EXCERPTED RECORDS:
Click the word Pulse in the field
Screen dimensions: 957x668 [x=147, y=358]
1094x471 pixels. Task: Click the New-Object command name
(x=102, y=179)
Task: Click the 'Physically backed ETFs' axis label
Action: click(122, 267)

TASK INSTRUCTIONS:
Restate the records word for word, leaving nothing out.

OUTPUT BELOW:
Click the word Pulse in the field
Screen dimensions: 957x668 [x=147, y=358]
1094x471 pixels. Task: Click the New-Object command name
(x=102, y=179)
Task: Click the 'Physically backed ETFs' axis label
Action: click(122, 267)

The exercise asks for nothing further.